TASK DETAILS: For every record beneath this instruction, give an exact repetition, omitting images.

INPUT DATA:

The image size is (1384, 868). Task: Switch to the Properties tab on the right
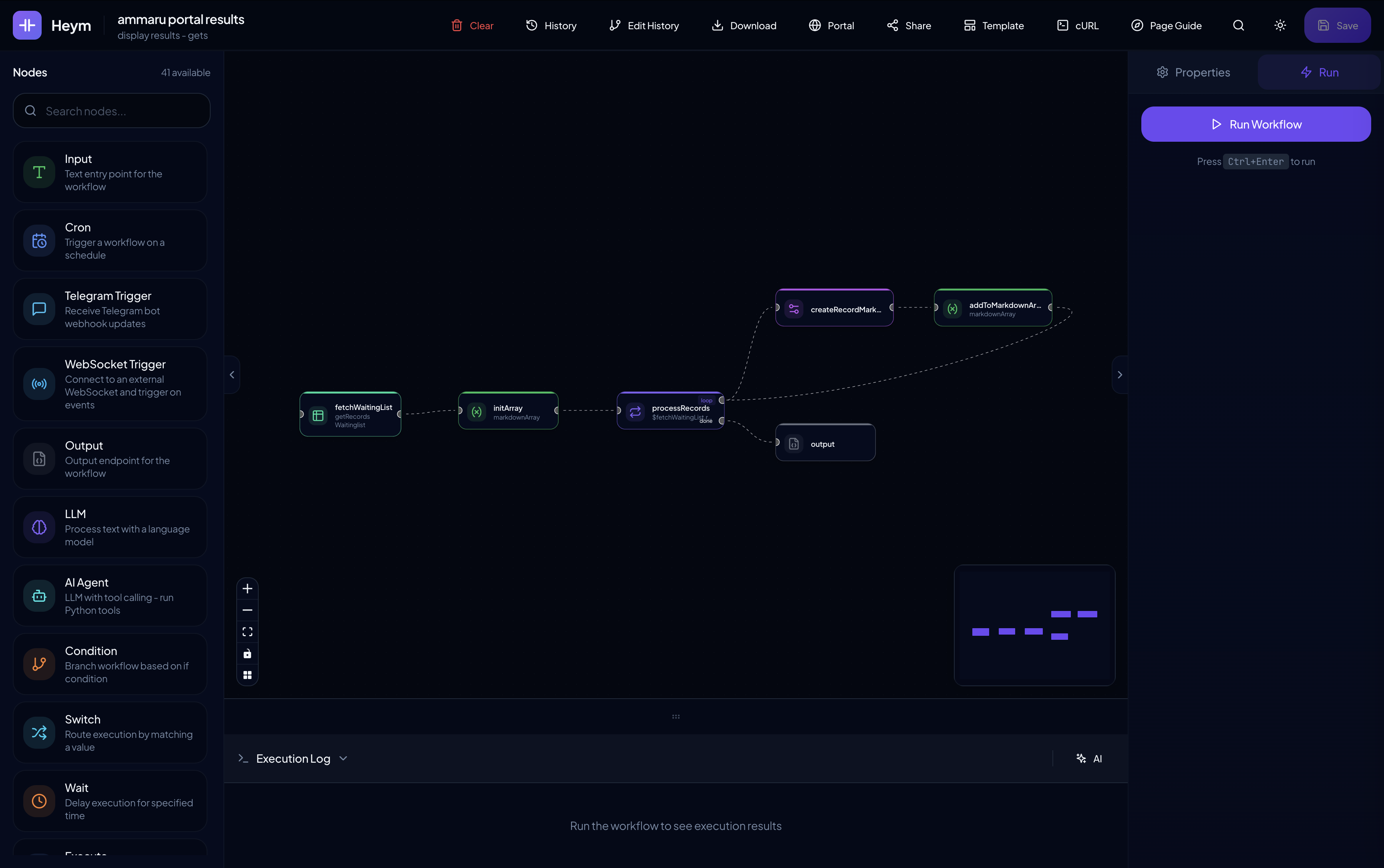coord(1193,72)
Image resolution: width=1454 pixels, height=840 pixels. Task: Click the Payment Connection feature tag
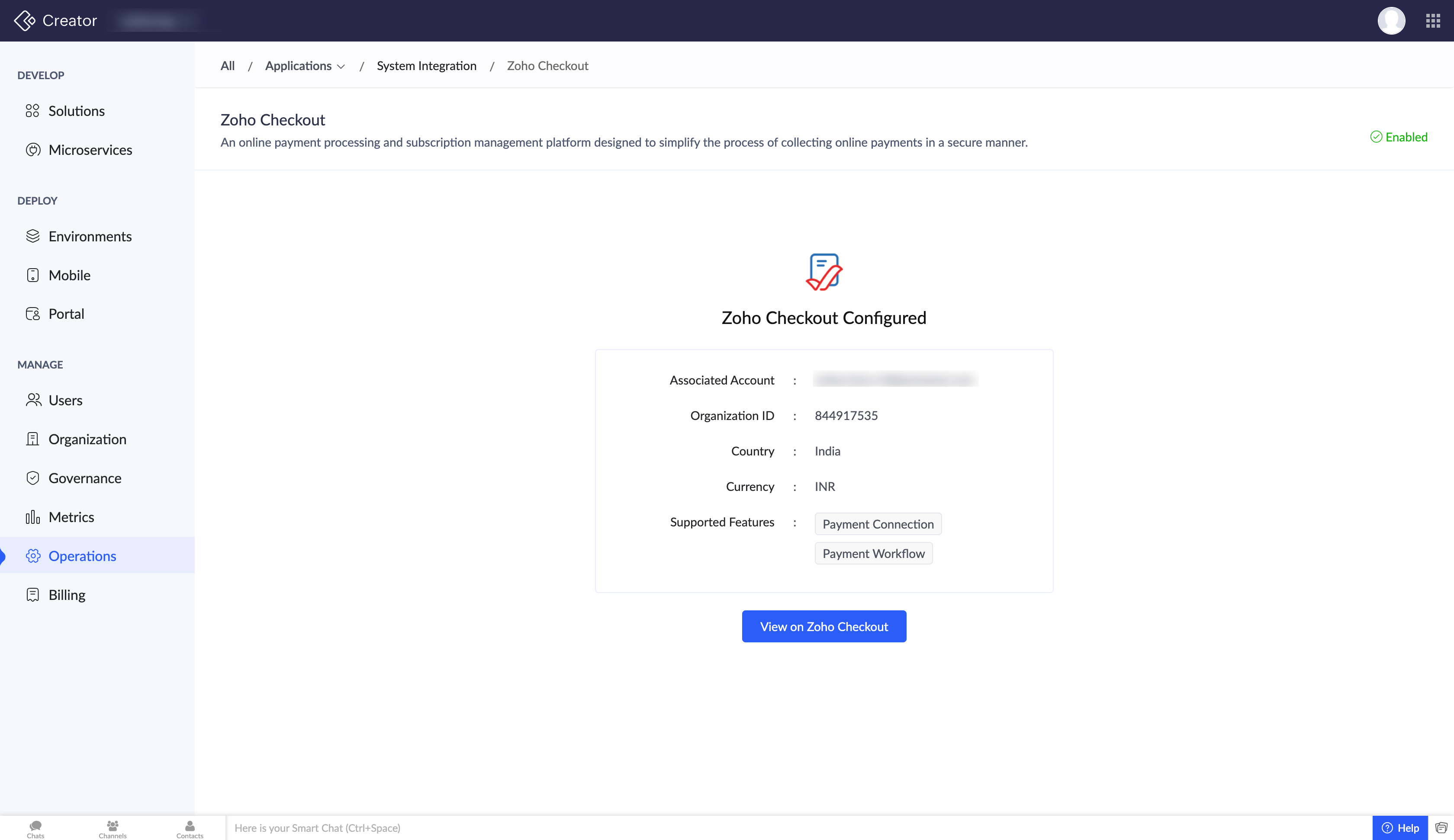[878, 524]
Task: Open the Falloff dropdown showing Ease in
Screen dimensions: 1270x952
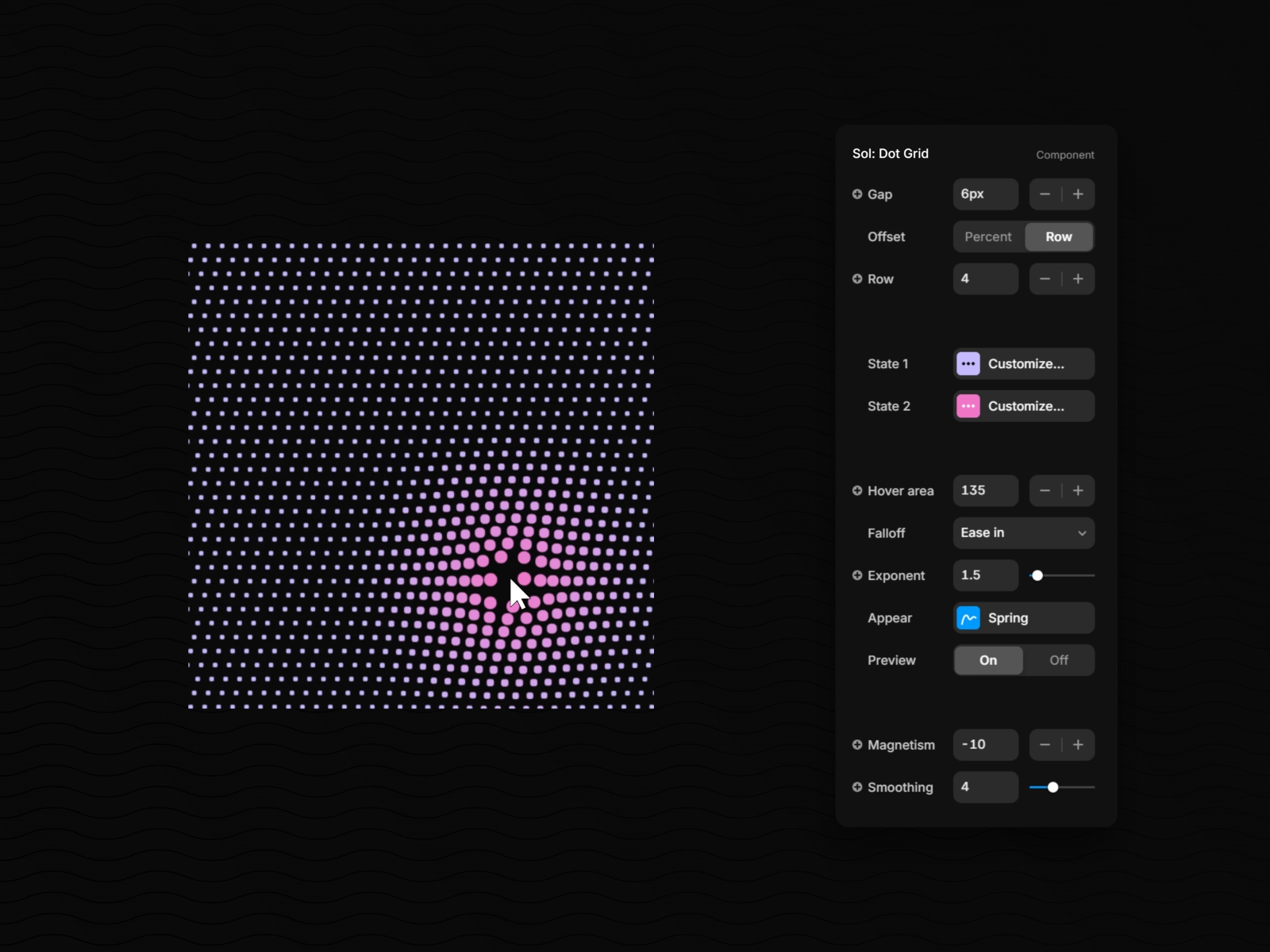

EXPECTED OUTPUT:
The image size is (1384, 868). Task: Switch to the Properties tab on the right
coord(1193,72)
Image resolution: width=1454 pixels, height=840 pixels. Task: Click the Payment Connection feature tag
[878, 524]
Task: Open the Falloff dropdown showing Ease in
Screen dimensions: 1270x952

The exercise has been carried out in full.